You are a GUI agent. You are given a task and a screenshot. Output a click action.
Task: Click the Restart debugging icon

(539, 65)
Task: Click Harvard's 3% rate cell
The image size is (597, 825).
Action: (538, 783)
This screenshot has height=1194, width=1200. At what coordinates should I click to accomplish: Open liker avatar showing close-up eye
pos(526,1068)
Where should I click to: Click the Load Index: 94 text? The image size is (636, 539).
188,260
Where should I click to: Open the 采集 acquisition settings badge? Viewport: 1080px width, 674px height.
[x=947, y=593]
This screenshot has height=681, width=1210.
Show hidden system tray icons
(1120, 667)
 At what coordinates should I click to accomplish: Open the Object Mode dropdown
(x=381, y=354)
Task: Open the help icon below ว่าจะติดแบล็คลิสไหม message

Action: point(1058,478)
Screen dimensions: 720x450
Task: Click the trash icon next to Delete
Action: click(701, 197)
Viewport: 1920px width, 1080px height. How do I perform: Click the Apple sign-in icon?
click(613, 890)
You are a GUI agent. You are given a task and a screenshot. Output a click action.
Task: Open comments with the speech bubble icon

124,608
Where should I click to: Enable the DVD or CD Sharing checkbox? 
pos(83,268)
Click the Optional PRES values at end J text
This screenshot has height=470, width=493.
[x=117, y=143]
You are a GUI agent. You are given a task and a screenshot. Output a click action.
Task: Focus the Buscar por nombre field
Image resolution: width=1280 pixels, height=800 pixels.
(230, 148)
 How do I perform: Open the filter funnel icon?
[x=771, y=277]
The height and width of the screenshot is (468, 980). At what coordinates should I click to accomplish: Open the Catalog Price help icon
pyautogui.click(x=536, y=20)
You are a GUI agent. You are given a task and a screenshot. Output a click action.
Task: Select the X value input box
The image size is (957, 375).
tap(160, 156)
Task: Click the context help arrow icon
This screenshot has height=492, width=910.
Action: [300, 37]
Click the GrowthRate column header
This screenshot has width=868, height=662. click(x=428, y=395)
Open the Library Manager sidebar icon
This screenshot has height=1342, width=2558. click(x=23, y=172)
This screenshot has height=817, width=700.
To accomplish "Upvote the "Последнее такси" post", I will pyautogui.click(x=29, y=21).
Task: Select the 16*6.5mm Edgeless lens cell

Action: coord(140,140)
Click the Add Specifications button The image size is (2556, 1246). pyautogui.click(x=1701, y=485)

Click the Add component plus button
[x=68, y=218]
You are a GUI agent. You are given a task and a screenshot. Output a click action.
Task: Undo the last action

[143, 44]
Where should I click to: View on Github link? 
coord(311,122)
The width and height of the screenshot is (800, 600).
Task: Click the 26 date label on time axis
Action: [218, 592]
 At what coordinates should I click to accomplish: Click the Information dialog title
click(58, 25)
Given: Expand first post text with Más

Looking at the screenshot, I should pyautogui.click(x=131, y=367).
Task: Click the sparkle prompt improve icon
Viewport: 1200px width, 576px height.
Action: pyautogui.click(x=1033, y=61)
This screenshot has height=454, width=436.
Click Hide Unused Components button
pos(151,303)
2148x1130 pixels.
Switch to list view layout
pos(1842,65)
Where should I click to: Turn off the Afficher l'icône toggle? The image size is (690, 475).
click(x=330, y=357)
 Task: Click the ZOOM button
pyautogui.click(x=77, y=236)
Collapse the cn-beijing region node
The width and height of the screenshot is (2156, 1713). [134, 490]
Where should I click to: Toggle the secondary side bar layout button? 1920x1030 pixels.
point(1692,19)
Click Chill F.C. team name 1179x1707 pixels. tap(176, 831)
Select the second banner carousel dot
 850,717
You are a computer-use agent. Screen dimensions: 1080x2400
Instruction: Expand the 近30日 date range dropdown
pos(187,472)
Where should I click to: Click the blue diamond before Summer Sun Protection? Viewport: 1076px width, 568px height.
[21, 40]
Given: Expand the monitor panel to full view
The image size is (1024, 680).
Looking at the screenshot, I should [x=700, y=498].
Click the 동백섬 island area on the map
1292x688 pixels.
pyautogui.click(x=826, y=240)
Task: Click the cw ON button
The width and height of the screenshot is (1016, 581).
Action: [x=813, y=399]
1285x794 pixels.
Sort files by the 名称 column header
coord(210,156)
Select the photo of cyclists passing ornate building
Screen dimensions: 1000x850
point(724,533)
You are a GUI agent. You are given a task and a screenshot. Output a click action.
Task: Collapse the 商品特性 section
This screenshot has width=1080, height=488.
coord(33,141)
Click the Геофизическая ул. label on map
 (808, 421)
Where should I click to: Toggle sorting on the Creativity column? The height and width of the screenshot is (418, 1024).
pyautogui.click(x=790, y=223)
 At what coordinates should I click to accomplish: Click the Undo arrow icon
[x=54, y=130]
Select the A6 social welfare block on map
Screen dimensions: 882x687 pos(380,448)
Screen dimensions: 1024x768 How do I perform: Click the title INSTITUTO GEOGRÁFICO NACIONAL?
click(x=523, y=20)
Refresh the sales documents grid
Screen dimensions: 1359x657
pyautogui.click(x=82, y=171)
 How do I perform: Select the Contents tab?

SHORT TASK:
Rewrite the material above as a JSON list of strings, one string per line, leaving out blank lines.

IN RESPONSE:
[
  "You are a GUI agent. You are given a task and a screenshot. Output a click action.",
  "Task: Click the Restart debugging icon",
  "(539, 65)",
  "Task: Click Harvard's 3% rate cell",
  "The image size is (597, 825).",
  "Action: (538, 783)",
  "This screenshot has height=1194, width=1200. At what coordinates should I click to accomplish: Open liker avatar showing close-up eye",
  "pos(526,1068)",
  "Where should I click to: Click the Load Index: 94 text? The image size is (636, 539).",
  "188,260",
  "Where should I click to: Open the 采集 acquisition settings badge? Viewport: 1080px width, 674px height.",
  "[x=947, y=593]",
  "This screenshot has height=681, width=1210.",
  "Show hidden system tray icons",
  "(1120, 667)",
  " At what coordinates should I click to accomplish: Open the Object Mode dropdown",
  "(x=381, y=354)",
  "Task: Open the help icon below ว่าจะติดแบล็คลิสไหม message",
  "Action: point(1058,478)",
  "Screen dimensions: 720x450",
  "Task: Click the trash icon next to Delete",
  "Action: click(701, 197)",
  "Viewport: 1920px width, 1080px height. How do I perform: Click the Apple sign-in icon?",
  "click(613, 890)",
  "You are a GUI agent. You are given a task and a screenshot. Output a click action.",
  "Task: Open comments with the speech bubble icon",
  "124,608",
  "Where should I click to: Enable the DVD or CD Sharing checkbox? ",
  "pos(83,268)",
  "Click the Optional PRES values at end J text",
  "This screenshot has height=470, width=493.",
  "[x=117, y=143]",
  "You are a GUI agent. You are given a task and a screenshot. Output a click action.",
  "Task: Focus the Buscar por nombre field",
  "Image resolution: width=1280 pixels, height=800 pixels.",
  "(230, 148)",
  " How do I perform: Open the filter funnel icon?",
  "[x=771, y=277]",
  "The height and width of the screenshot is (468, 980). At what coordinates should I click to accomplish: Open the Catalog Price help icon",
  "pyautogui.click(x=536, y=20)",
  "You are a GUI agent. You are given a task and a screenshot. Output a click action.",
  "Task: Select the X value input box",
  "The image size is (957, 375).",
  "tap(160, 156)",
  "Task: Click the context help arrow icon",
  "This screenshot has height=492, width=910.",
  "Action: [300, 37]",
  "Click the GrowthRate column header",
  "This screenshot has width=868, height=662. click(x=428, y=395)",
  "Open the Library Manager sidebar icon",
  "This screenshot has height=1342, width=2558. click(x=23, y=172)",
  "This screenshot has height=817, width=700.",
  "To accomplish \"Upvote the \"Последнее такси\" post\", I will pyautogui.click(x=29, y=21).",
  "Task: Select the 16*6.5mm Edgeless lens cell",
  "Action: coord(140,140)",
  "Click the Add Specifications button The image size is (2556, 1246). pyautogui.click(x=1701, y=485)",
  "Click the Add component plus button",
  "[x=68, y=218]",
  "You are a GUI agent. You are given a task and a screenshot. Output a click action.",
  "Task: Undo the last action",
  "[143, 44]",
  "Where should I click to: View on Github link? ",
  "coord(311,122)",
  "The width and height of the screenshot is (800, 600).",
  "Task: Click the 26 date label on time axis",
  "Action: [218, 592]",
  " At what coordinates should I click to accomplish: Click the Information dialog title",
  "click(58, 25)",
  "Given: Expand first post text with Más",
  "Looking at the screenshot, I should pyautogui.click(x=131, y=367).",
  "Task: Click the sparkle prompt improve icon",
  "Viewport: 1200px width, 576px height.",
  "Action: pyautogui.click(x=1033, y=61)",
  "This screenshot has height=454, width=436.",
  "Click Hide Unused Components button",
  "pos(151,303)",
  "2148x1130 pixels.",
  "Switch to list view layout",
  "pos(1842,65)",
  "Where should I click to: Turn off the Afficher l'icône toggle? The image size is (690, 475).",
  "click(x=330, y=357)",
  " Task: Click the ZOOM button",
  "pyautogui.click(x=77, y=236)",
  "Collapse the cn-beijing region node",
  "The width and height of the screenshot is (2156, 1713). [134, 490]",
  "Where should I click to: Toggle the secondary side bar layout button? 1920x1030 pixels.",
  "point(1692,19)",
  "Click Chill F.C. team name 1179x1707 pixels. tap(176, 831)",
  "Select the second banner carousel dot",
  " 850,717",
  "You are a computer-use agent. Screen dimensions: 1080x2400",
  "Instruction: Expand the 近30日 date range dropdown",
  "pos(187,472)",
  "Where should I click to: Click the blue diamond before Summer Sun Protection? Viewport: 1076px width, 568px height.",
  "[21, 40]",
  "Given: Expand the monitor panel to full view",
  "The image size is (1024, 680).",
  "Looking at the screenshot, I should [x=700, y=498].",
  "Click the 동백섬 island area on the map",
  "1292x688 pixels.",
  "pyautogui.click(x=826, y=240)",
  "Task: Click the cw ON button",
  "The width and height of the screenshot is (1016, 581).",
  "Action: [x=813, y=399]",
  "1285x794 pixels.",
  "Sort files by the 名称 column header",
  "coord(210,156)",
  "Select the photo of cyclists passing ornate building",
  "Screen dimensions: 1000x850",
  "point(724,533)",
  "You are a GUI agent. You are given a task and a screenshot. Output a click action.",
  "Task: Collapse the 商品特性 section",
  "This screenshot has width=1080, height=488.",
  "coord(33,141)",
  "Click the Геофизическая ул. label on map",
  " (808, 421)",
  "Where should I click to: Toggle sorting on the Creativity column? The height and width of the screenshot is (418, 1024).",
  "pyautogui.click(x=790, y=223)",
  " At what coordinates should I click to accomplish: Click the Undo arrow icon",
  "[x=54, y=130]",
  "Select the A6 social welfare block on map",
  "Screen dimensions: 882x687 pos(380,448)",
  "Screen dimensions: 1024x768 How do I perform: Click the title INSTITUTO GEOGRÁFICO NACIONAL?",
  "click(x=523, y=20)",
  "Refresh the sales documents grid",
  "Screen dimensions: 1359x657",
  "pyautogui.click(x=82, y=171)",
  " How do I perform: Select the Contents tab?"
]